The Devil’s Teeth, by Susan Casey (Henry Holt, 2005)

Here’s a tip: read this book.
Bonus tip: Do yourself a favor and don’t read this book on the plane to Hawaii.
The Devil’s Teeth is a non-fiction account of great white sharks and the researchers who study them, and aside from the breathtaking fear I felt every time I got in the ocean after reading it, or perhaps because of that fear, the book made a great impression on me.
What I learned from Devil’s Teeth: only amateurs call them “great white sharks.” Researchers call them white sharks. Really. Can you imagine scientists adding adjectives to other species? Neat blue sharks. Splendid mako sharks. Wide nurse sharks. Not so much, right? Right.

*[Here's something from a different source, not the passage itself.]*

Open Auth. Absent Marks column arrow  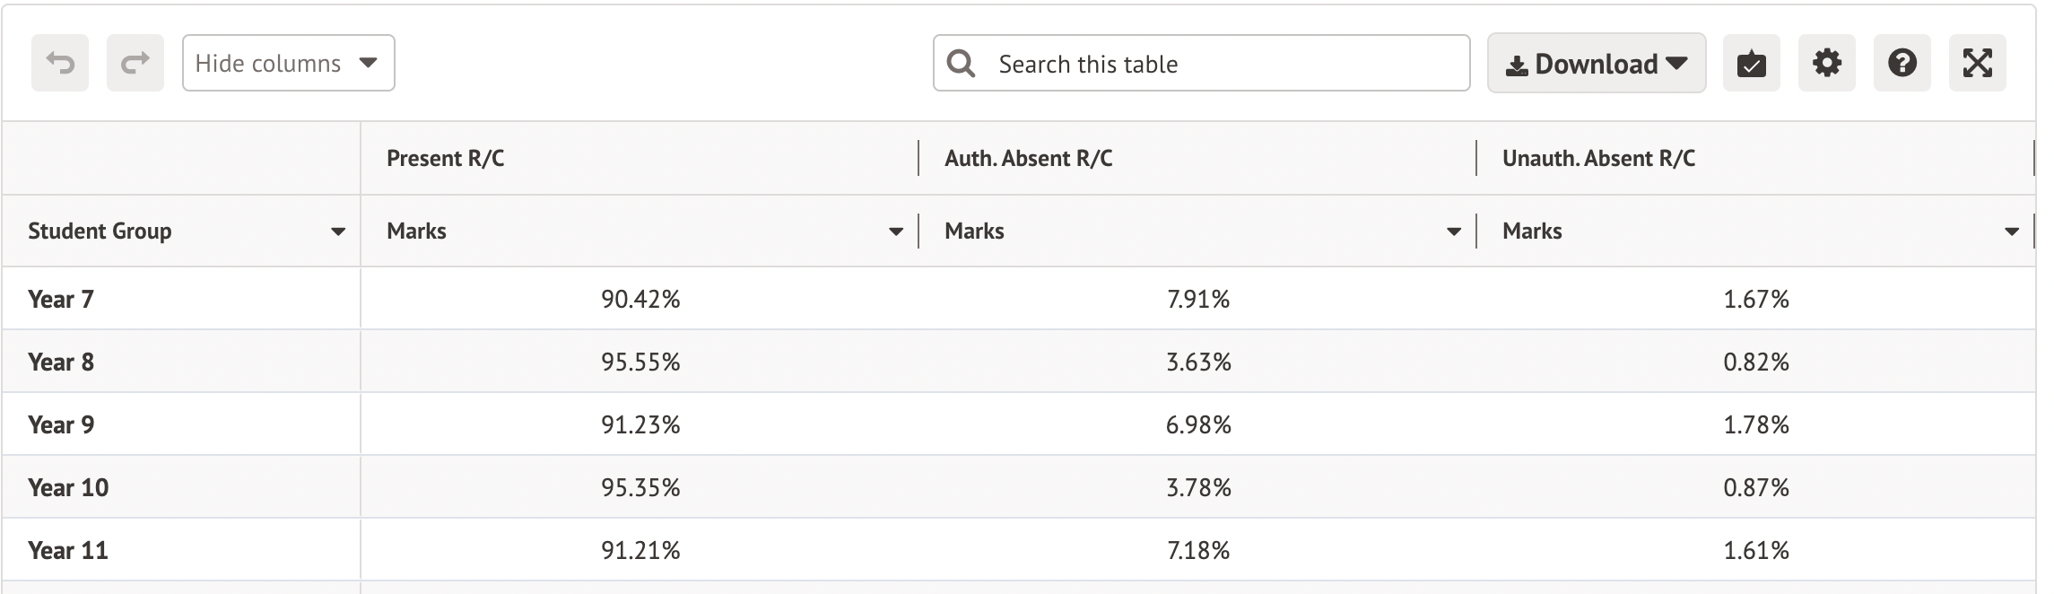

I learned a lot more about great whites, which I fruitlessly applied during my Hawaii visit, but much of the wonder that Devil’s Teeth delivers comes from the fact that scientists know very little about white sharks. (“Great whites.”)
Susan Casey — former creative director for Outside magazine, former editor at Sports Illustrated, and current editor at Time — takes as her leaping-off point a BBC documentary, Great White Shark, which followed the research of two extraordinarily dedicated scientists working on the Farallones islands.
Those two researchers — Peter Pyle and Scot Anderson — discovered that the Farallones were a unique habitat for great whites. The two found that every fall, just 27 miles west of San Francisco, dozens of great whites gathered around the islands, feeding off the many flavors of seal that beached on the rocky islands. Far from being the solitary, lone hunters that the world imagined, the Farallones shark community showed that not only would the same sharks return year after year (or, in the case of female great whites, every other year), but that they would congregate and in the same territory — males on the southwest side of the islands, females on the northeast.
The sharks are the reason Casey followed this story (and she follows it to great lengths and for several years), but the Farallones themselves — crumbling, rocky outcroppings buried in unpredictable and destructive seas — are the devil’s teeth of the title. It’s the lure of these islands, off-limits to all but a handful of researchers, a safe haven for endangered species, that brings Casey to the hunt in the first place. Well, actually, a BBC documentary from 2000 put her on the trail, but after her first visit, Casey got hooked.
Devil’s Teeth is a riveting tale, with enough close encounters with sharks to keep you on edge, but it’s also a rich history of the Farallones islands, and a fascinating look at a unique location at a crucial time — while Casey is reporting Devil’s Teeth, the islands undergo major changes and increasing encroachment by tour guides and spectacle-hungry sightseers.
When Casey writes about the characters in Devil’s Teeth — human, animal and mineral alike — you can feel her passion for the story. It’s a classic piece of journalism, exhaustively researched, structured in a way that pulls you from chapter to chapter, and it’s a breeze and a joy to read. If we were in a book club, I’d have some beefs to raise about the last third of the book, but until you’ve read it, I’m not about to ruin the ending. So go pick it up, take a trip to Kansas or Wyoming or some other similarly land-locked locale, and rip through this book.